The Lamar baseball team dropped two of a three game series to Southeastern Louisiana at Hammond last weekend. The Cards won the opener on Friday 3-1 before losing Saturday 8-1 and Sunday 5-1 to the Lions. The Big Red now stands at 7-5 in the Southland Conference and 19-12 overall.

Despite the Houston Rockets winning their seventh straight game at home 114-109 over the Atlanta Hawks Sunday, they still trail Memphis and New Orleans for the eighth and final playoff spot by three games with only five remaining. The win moved the Rockets to five games over .500 for the first time this season.

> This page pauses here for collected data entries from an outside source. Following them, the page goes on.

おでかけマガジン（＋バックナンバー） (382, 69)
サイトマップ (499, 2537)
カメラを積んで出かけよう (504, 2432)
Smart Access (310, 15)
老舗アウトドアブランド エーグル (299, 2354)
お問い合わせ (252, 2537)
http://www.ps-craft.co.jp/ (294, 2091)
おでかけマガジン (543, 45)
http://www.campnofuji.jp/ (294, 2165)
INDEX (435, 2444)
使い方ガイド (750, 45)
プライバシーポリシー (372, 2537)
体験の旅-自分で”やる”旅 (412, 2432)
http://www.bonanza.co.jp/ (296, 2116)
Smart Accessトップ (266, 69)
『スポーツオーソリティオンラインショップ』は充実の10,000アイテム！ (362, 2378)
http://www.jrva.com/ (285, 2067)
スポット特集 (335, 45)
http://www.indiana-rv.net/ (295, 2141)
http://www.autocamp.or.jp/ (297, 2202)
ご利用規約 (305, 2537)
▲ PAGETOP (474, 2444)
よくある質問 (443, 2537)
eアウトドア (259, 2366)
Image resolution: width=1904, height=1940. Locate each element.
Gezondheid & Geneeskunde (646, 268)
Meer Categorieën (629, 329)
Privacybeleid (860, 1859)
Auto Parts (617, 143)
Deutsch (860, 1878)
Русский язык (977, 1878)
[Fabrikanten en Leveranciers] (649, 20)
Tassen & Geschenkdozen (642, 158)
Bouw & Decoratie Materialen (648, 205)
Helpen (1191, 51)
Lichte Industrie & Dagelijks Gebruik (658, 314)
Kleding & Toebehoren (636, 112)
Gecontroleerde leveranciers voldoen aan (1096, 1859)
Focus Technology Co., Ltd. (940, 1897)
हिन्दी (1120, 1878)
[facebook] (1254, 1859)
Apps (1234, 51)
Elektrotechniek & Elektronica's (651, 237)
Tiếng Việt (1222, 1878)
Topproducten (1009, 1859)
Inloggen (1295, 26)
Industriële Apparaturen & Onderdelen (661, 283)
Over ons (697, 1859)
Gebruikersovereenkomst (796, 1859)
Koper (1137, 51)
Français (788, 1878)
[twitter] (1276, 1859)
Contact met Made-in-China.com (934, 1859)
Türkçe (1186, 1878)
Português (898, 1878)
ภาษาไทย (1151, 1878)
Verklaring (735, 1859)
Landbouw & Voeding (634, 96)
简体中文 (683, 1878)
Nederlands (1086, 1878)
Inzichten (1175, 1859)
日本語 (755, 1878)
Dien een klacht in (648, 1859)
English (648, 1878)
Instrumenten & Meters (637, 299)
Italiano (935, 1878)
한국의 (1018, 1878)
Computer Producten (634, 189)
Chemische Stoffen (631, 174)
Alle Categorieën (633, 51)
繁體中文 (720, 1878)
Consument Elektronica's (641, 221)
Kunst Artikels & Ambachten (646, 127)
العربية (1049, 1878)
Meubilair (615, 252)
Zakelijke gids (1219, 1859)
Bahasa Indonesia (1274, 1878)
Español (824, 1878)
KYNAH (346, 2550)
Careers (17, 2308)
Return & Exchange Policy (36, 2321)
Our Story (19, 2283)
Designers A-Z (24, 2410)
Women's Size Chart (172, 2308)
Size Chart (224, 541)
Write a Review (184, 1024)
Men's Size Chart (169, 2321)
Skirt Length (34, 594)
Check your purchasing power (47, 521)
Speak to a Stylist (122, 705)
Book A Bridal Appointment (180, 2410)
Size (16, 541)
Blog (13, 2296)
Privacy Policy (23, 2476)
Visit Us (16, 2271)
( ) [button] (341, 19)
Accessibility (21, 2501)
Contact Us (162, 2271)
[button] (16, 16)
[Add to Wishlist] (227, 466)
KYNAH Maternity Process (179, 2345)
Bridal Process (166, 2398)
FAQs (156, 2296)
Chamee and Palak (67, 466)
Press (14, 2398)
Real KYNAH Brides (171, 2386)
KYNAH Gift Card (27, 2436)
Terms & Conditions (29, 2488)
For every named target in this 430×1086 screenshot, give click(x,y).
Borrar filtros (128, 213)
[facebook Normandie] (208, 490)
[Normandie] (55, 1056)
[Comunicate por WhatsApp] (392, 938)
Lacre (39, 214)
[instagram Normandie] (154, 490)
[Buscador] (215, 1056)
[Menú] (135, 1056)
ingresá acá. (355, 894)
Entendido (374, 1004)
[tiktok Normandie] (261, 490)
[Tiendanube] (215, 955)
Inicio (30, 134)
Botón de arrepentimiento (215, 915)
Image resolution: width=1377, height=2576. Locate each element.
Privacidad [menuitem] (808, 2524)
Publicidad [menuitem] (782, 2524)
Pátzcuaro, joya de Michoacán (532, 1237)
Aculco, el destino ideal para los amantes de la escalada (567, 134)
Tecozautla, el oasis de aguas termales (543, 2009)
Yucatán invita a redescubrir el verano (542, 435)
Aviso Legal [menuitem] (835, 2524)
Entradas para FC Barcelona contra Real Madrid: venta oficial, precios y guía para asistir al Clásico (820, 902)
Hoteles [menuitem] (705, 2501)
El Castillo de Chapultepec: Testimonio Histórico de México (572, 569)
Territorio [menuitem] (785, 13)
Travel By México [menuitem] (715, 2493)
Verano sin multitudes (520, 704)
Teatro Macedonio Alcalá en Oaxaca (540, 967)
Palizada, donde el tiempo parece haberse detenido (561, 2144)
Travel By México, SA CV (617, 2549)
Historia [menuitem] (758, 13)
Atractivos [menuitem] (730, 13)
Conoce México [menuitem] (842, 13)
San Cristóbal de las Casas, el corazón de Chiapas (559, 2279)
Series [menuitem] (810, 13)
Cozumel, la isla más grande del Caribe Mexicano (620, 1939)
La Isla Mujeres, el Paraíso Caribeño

The Lamar Cardinals have narrowed their search for a new head basketball coach down to eight candidates—former Texas Tech head coach Pat Knight, current University of Houston assistant and former Lamar player Alvin Brooks, current Lamar State College-Port Arthur head coach Matt Cross, current Memphis assistant Glynn Cyprien, Central Oklahoma coach Terry Evans, Lamar assistant Tic Price, Jones County (Miss.) Junior College coach Don Skelton and Oral Roberts assistant Chris Crutchfield. Athletic Director Larry Tidwell is expected to make a decision tomorrow (Thursday).

JUST BETWEEN US…Butler’s intellectual (almost nerdy) looking head coach Brad Stevens is probably as smart as he looks. He left the corporate ladder at Eli Lilly in 2000 at the age of 23 and took a coaching job at Butler at no salary, trying to make ends meet by waiting tables at Applebee’s to find out if he had a future in coaching. Now at age 34 he has led Butler University to a second-straight appearance in the national championship game. Stevens recruits smarter kids and then he can demand more of them, trust them more with defensive rotations and trust them to do the right things. Stevens says he loves Butler, appreciates the school giving him a chance to coach there and leaves every impression that he’s not doing one job while looking for another. He believes the grass is very green at Butler.